中山文部科学相が歴史教科書に関連して、「そもそも従軍慰安婦という言葉は、その当時なかった。なかった言葉が教科書に出ていた。間違ったことが教科書からなくなったことはよかったと評価した」と述べた、ということである。この通りの発言なら、「従軍慰安婦という言葉は、その当時なかった」という立場を私もとるから、何も問題になるとは思わない。

ところがこの中山氏の発言にわざわざ細田官房長官が「問題は言葉ではなく実質だ。実質的に従軍慰安婦の存在があった以上、政府の今までの考え方は変わらない」とコメントしていると云うのである。

中山氏の真意が言葉の有無だけを取り上げたのであったら、細田氏が「問題は言葉ではなく実質」とわざわざ述べるのは余計なお節介というものだ。しかし何かを危惧したからこそこの細田氏の発言が飛び出したのでは、と推測させる状況が今や日本を取り巻いている。

それがあってか、中山氏がは3日に都内で記者団に対して「・・・ただそういう用語はなかったということだ」とあらためて自分の真意を強調し、しかし同時に慰安婦におわびと反省を示した政府見解と、立場に違いはないことを強調した、そうである。
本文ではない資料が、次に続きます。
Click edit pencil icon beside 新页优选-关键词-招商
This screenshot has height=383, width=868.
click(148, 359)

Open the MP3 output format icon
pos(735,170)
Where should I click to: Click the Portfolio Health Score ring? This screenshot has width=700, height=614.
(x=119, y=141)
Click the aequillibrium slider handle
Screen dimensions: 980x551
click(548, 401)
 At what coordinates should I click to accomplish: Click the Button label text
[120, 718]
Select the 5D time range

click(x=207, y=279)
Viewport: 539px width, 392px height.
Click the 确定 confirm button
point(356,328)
何故最初からその意を尽くした発言をしなかったのだろうか。

これだけの報道を見るとこれで一件落着の筈である。ところが、この経緯のどこにどう反応したのか今度は中国が「慰安婦問題は日本軍国主義が第2次大戦中に犯した重大な罪だ」と指摘し「日本の教育の責任者が、この醜い歴史事実を公然と否認した」と非難している、そうである。
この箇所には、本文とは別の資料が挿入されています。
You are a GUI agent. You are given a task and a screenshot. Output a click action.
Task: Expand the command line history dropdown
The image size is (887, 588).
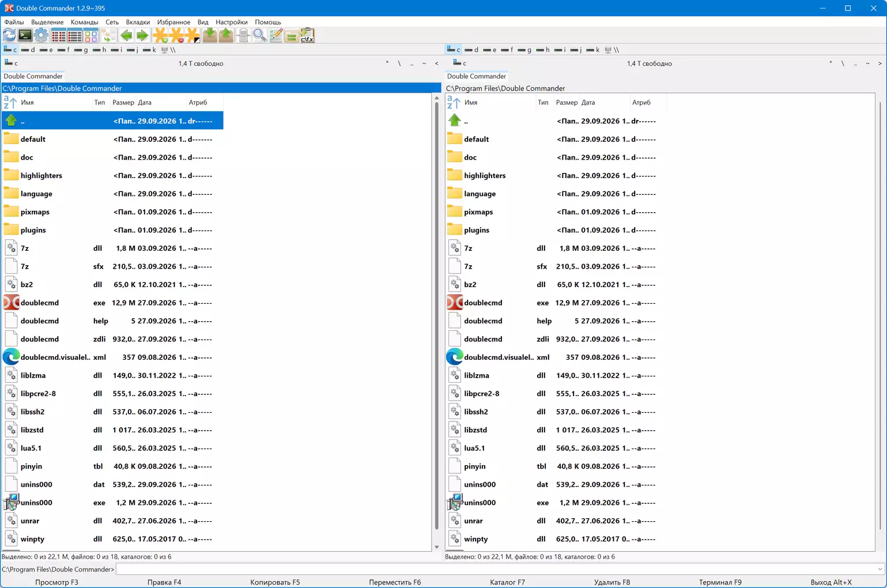click(x=880, y=570)
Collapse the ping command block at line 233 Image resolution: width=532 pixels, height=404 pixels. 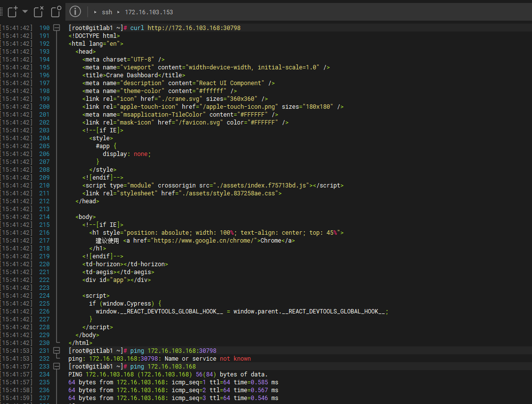point(57,366)
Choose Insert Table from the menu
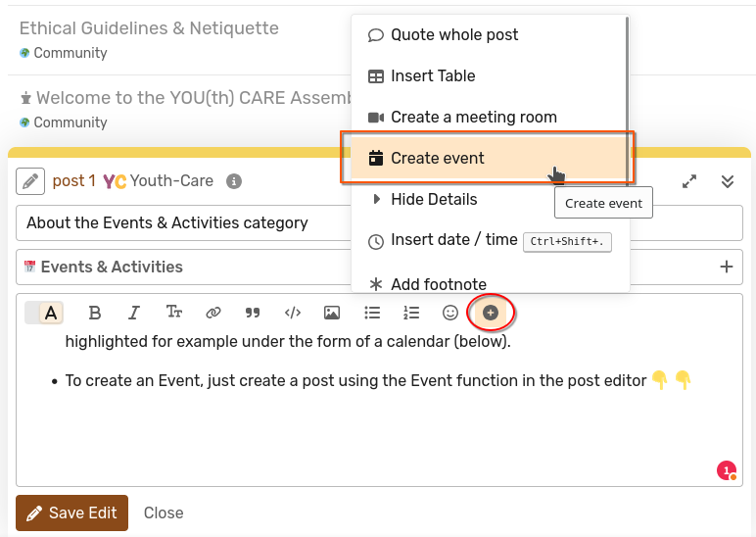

私はマスメディアの報道姿勢にはかねてから距離を置いているので、報道内容をそのまま素直に受け取ることはしないが、今回の問題の発端は中山文部科学相の『従軍慰安婦発言』、すなわちそういう言葉は無かった、との発言にあると思う。中山氏は公人、『従軍慰安婦』なる言葉がその当時存在しなかったと述べることが、その言葉の意味する実体の否定と受け取られかねない『周辺状況』が厳然と存在することに想像力が及ばなかったのであろうか。そうだとすると氏は明らかに政治家としての資質に欠けているると私は云わざるをえない。
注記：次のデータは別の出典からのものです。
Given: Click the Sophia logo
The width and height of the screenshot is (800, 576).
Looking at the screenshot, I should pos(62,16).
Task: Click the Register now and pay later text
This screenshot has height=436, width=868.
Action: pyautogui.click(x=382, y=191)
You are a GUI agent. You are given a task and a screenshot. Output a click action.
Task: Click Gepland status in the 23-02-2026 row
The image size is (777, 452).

日本のトップは政治家といわず経営者といわず各界において、自分の言葉で喋ることが極めて少ない。喋らなくても『下』がトップの意を慮り代弁するすることが日本の文化にすらなっている。トップが自分の考えを周りに理解して貰うために自分の言葉で熱意を込めて語る、先ずはそれを政治家に望みたい。

政治家は雄弁でなければならない。講談社が『大日本雄弁会講談社』であった時代になんとなくノスタルジアを感じるのは私だけだろうか。